**Travail à faire**:
- a) Dans l'extrait choisi, relevez chacun des adjectifs qui qualifient les montagnes dans la phrase commençant par « Elles sont immobiles ».
- b) D'après l'extrait choisi, pourquoi Olivia n'est-elle même pas clairement un être humain ? Répondez en une à trois phrases.

**Extrait choisi**:
- - - -

« Olivia parle au pied d'un paysage avec des morts. Bruno vagabonde et trébuche ; il tombe sur quelques morts qu'à la fin il noie. »
Ces deux lignes énigmatiques ouvrent le merveilleux petit livre. Le lecteur comprendra au fil des pages qu'il s'agit de ce qu'on appelait, dans le théâtre classique, « l'argument » : cette situation de départ, qui se laisse formuler en quelques phrases, et recèle tout le drame. Car c'est, semble-t-il, d'une pièce qu'il s'agit. Mais une pièce sans dialogue : deux monologues la composent, celui d'Olivia et celui de Bruno. Ou alors de deux dialogues avec des êtres muets et immuables : Olivia parle avec des montagnes ; Bruno parle avec des morts. Olivia et Bruno sont des êtres faits de paroles. Ils ne sont que ce qu'ils disent. Ils ne font pratiquement jamais référence à une existence qu'ils auraient en dehors de ce moment présent : aucun lieu, aucune relation, aucune histoire propre n'est jamais convoquée. Olivia n'est même pas clairement un être humain : dans un « appartement » d'où elle contemple les Alpes, elle étouffe sous ses « plumes incandescentes », révélant une nature d'oiseau. Et pourtant leur présence, loin d'être abstraite, est pleine de vie et de sentiment. Elle nous émeut, nous implique.
Olivia regarde donc les montagnes, et elle leur parle. Elles sont immobiles et silencieuses ; rafraîchissantes et moelleuses. Elles apparaissent bientôt comme une métaphore de la mort, ou à tout le moins le lieu d'une possible mort, et d'un vol d'oiseau à la fois (« Un jour je partirai et planterai mes crochets dans la paroi. Lorsqu'elle sera en surplomb hop je disparais. Je n'ai pas le vertige, c'est pourquoi je planerai jusqu'à mon tendre écho. ») Olivia s'adresse aux Alpes sur un ton à la fois changeant et égal, marqué par un enthousiasme amoureux ; une tendresse amicale (« mes bonnes grosses montagnes ») ; l'inquiétude devant leur mutisme; et les projections de ses propres sentiments sur ces masses de pierre et de glace (« Ne soyez pas tristes, je vous en prie, sommets esseulés, je suis auprès de vous en pensée ! »). Olivia se sent faite pour elles, pour leur air raréfié. Ses phrases sont parfois marquées par la sensualité (« J'ai beau être tendre et transpirante, la sueur me rafraîchit comme vous cette glace étincelante, qui au fil du temps s'écoule prudemment vers les vallées, et vers moi, doucement. » ; parfois par l'allégresse, par une simplicité fraîche, enfantine (« Je m'allongerais bien à l'ombre et je mangerais bien une glace ! »).

- - - -

**Données extraites**:

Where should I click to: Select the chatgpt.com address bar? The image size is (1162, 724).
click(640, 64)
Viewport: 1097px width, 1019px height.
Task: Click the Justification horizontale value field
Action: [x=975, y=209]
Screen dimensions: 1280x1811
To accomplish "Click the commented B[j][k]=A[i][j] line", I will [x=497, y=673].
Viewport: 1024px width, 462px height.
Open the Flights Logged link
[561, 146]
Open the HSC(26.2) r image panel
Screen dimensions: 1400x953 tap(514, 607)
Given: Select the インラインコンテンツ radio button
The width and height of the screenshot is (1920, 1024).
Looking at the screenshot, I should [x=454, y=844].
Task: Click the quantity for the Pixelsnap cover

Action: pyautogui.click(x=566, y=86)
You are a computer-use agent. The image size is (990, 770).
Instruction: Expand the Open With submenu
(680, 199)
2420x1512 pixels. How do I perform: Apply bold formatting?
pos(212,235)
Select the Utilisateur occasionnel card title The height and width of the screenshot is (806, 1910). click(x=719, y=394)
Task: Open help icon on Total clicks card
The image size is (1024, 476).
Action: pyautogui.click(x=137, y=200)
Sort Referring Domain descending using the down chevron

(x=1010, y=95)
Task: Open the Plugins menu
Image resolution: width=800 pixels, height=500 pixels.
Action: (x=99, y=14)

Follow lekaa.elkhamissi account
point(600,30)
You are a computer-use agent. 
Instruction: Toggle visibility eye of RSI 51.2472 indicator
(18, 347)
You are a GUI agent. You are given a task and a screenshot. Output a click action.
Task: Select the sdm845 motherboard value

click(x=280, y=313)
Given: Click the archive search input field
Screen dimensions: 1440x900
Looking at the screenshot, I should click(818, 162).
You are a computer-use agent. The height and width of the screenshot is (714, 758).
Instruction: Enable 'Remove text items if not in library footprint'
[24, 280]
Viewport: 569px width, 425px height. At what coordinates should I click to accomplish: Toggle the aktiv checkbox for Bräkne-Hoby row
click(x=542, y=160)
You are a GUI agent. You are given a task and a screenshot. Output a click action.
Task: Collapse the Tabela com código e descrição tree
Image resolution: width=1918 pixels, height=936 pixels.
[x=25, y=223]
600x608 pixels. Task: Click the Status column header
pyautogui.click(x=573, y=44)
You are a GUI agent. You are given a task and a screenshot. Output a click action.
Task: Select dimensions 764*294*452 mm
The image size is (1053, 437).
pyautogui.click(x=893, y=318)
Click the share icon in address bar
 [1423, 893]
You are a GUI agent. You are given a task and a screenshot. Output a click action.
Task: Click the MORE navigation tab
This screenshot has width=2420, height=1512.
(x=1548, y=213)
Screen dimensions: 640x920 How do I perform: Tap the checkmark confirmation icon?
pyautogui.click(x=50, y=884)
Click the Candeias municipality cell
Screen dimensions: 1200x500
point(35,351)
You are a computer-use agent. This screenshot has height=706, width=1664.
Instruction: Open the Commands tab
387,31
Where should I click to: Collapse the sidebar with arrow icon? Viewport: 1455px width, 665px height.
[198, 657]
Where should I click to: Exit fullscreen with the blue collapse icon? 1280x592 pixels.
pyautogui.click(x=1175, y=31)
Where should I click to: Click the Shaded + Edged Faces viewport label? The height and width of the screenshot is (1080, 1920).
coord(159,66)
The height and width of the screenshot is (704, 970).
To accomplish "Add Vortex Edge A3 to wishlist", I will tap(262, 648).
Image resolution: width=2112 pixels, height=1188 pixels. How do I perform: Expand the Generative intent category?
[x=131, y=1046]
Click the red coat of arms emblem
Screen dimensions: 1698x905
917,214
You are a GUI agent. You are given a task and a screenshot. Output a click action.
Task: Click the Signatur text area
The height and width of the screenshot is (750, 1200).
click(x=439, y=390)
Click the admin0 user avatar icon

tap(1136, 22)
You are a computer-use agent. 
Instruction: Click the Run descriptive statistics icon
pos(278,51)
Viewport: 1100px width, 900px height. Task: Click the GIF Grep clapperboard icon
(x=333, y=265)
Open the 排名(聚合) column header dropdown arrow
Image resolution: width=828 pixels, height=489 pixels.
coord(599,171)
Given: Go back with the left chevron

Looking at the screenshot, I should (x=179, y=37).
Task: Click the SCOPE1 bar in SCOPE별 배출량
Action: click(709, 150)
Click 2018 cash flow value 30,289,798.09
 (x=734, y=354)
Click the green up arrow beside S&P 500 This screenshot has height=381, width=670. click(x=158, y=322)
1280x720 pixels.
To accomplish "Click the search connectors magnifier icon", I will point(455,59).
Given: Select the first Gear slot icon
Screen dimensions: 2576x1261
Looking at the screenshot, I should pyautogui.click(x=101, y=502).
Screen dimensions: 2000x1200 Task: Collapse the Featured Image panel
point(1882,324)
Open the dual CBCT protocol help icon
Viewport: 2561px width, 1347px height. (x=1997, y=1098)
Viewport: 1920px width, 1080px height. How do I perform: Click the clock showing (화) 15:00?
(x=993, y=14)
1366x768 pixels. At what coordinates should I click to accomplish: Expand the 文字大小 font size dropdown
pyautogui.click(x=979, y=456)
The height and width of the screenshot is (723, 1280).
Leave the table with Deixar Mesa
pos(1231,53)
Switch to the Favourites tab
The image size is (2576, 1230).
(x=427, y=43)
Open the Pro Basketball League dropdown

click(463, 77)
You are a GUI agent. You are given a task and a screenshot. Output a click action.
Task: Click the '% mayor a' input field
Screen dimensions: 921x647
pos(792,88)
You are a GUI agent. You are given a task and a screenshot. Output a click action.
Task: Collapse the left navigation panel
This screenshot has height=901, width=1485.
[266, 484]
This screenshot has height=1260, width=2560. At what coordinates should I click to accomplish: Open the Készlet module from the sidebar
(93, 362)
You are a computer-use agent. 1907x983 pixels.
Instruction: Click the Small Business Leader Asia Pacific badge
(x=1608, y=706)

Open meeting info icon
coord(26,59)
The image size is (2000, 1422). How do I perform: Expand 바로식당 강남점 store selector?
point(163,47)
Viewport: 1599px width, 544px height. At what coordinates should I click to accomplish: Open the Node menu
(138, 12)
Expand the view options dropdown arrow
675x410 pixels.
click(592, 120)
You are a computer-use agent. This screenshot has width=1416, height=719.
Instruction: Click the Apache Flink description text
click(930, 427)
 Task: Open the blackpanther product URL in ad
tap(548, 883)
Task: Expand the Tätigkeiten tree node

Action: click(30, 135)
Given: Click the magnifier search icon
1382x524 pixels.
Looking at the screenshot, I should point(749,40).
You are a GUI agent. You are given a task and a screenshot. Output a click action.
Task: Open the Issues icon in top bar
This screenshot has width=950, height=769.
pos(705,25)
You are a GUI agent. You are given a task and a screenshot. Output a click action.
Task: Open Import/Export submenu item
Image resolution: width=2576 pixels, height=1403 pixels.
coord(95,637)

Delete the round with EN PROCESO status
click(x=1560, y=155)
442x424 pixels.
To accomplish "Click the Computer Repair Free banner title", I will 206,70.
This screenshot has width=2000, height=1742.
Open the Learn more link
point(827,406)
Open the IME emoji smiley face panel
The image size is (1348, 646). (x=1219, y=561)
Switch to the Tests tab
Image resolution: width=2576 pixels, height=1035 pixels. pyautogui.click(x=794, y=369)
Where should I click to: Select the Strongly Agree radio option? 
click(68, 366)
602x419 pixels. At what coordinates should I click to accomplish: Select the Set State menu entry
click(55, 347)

- - - -

**Résultats par tâche**:
- a) immobiles, silencieuses, rafraîchissantes, moelleuses

- b) Dans l'« appartement » d'où elle contemple les Alpes, Olivia étouffe sous ses « plumes incandescentes ». Ce détail révèle une nature d'oiseau.